On my visit, my eyes were wide open with astonishment at the pristine beauty that its blinding white sandbars and impressively azure waters bring. They were inexplicably majestic and a quintessential canvass of a natural wonder. For me, Balabac has simply the best island beaches in the Philippines by a long shot.
I can go on, string words together to express my wonderment about this quite elusive gem at the tail-end of Palawan, but it helps that I also share some photos in the order based on how they showed out during my close to week-long trip.
Note: What I only share in this article is a list of island beaches, if you are looking for a comprehensive travel guide for Balabac, check out my separate blog which has contact information for tour operators and guides among others on this link BALABAC BUDGET TRAVEL GUIDE.
TOP 10 BALABAC ISLAND BEACHES
So here are the top 10 island beaches in Balabac rank from 10 to 1:
TOP 10: BANCALAAN ISLAND
Bancalaan island serves as one of the two receiving ports from Rio Tuba (which takes for about 2 and a half hours of boat trip to reach from mainland; the other port is at Balabac proper) and also one of the few islands around Balabac that have a considerable number of populace (almost 30% of the population in Balabac comes from Bancalaan). Owing to these facts, the island might get easily dismissed as a stopover before kicking off an island hopping adventure. However, Bancalaan possesses the many good qualities that other top beaches in Balabac have. It has fine, white sands and clear, shallow waters.
Spend a little time at Bancalaan port and enjoy a beautiful scene of locals rowing their locally made boats called “kiring kiring”, a puppet boat reminiscent of “faluwa” of Batanes. If you want to stay longer in the island, perhaps for a day, try to visit the small community of Tabodniayo which masters the art of making woodships and colorful, native mats.
TOP 9: SICSICAN ISLAND
Sicsican island is one that has rugged, wild yet powdery, soft shores. But what beauty it lacks on the surface, it makes up for with its underwater scenes. The island has a naturally good reserve of coral gardens perfect for snorkeling. One side of Sicsican is fronted with stilted huts for tourists to rest after a tiring swimming activity.
Sicsican island is relatively narrow and can be crossed over from one side to another for about 15 minutes through its forest. One thing to note though, the island is not well-maintained as there’s only few locals living in the area. So don’t get shocked when you see bits of trash drifted on its shores. It will be good if you help in picking them up as I did. 🙂
TOP 8: PUNTA SIBARING 1
Barangay Sibaring lies at the south portion of Bugsuk island which nestles two dreamy, white sandbars: Punta Sibaring 1 and Punta Sibaring 2.

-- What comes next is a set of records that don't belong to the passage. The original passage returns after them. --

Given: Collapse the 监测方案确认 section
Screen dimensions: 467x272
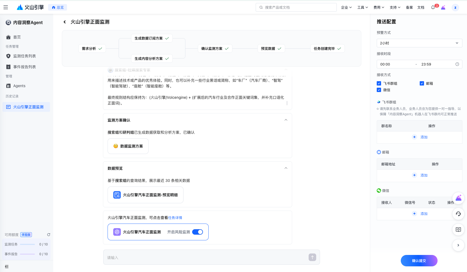Looking at the screenshot, I should 286,120.
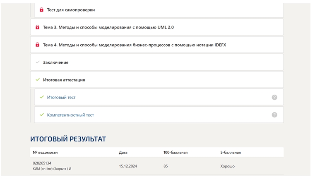Open the Компетентностный тест link
Image resolution: width=315 pixels, height=179 pixels.
[x=70, y=115]
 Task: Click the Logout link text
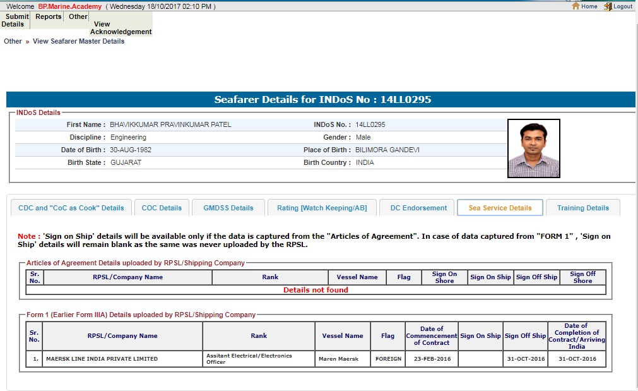coord(622,6)
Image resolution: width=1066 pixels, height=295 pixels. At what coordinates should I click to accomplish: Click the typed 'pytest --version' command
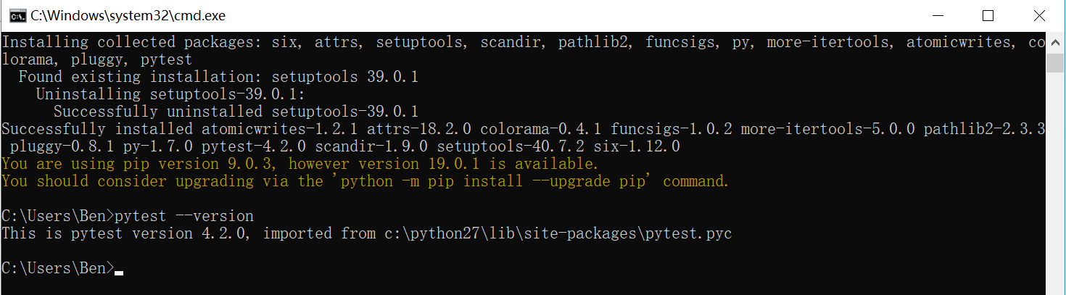click(184, 216)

Punta Sibaring 1 is enveloped with floury white sands that are overgrown with mangrove trees at its center. The jade-green waters that ring around its reef crawls lazily as the tide rises, which add up to the already dozy feel of the island. To my surprise, the heat of the sun around this area doesn’t hurt the skin and the humid air just breezes out gently as it leaves the place.
There is a lone hut near the mangrove area which makes for a good place to rest if you want to chill a little longer.
TOP 7: CANDARAMAN ISLAND
Candaraman island is one of the larger islands that are confined with a long strip of sugary shore and of little depth water. Its proximity to other island attractions in Balabac and with its fully-provisioned campsite areas make Candaraman a good base for island hopping.

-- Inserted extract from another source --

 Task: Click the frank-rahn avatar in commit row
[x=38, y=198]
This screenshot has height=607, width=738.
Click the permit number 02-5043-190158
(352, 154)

The camping areas are maintained by the Sanson family. They offer tents, cottages, and homestays for guests who want to stay overnight. Bathing is not a problem as there is good water supply in the island; there is also a bath area with 5 toilets, and electricity is made available through a generator. When it comes to network connectivity, Candaraman Island enjoys a good signal strength for both Globe and Smart networks.
The west-facing beach at Candaraman near the docking area offers a perfect vantage point to capture the sunset.
TOP 6: CANIBUNGAN ISLAND
Canibungan (or Canabungan) Island is 2.7 kilometers long and is covered of patches of creamy white sand that is easy on the feet. It is threaded with Agoho and palm trees which add up to the soothing charm of its verdant surface. Underneath its clear turquoise waters is a powdery seabed of sand decorated with colorful coral formations fit for snorkeling and free-diving.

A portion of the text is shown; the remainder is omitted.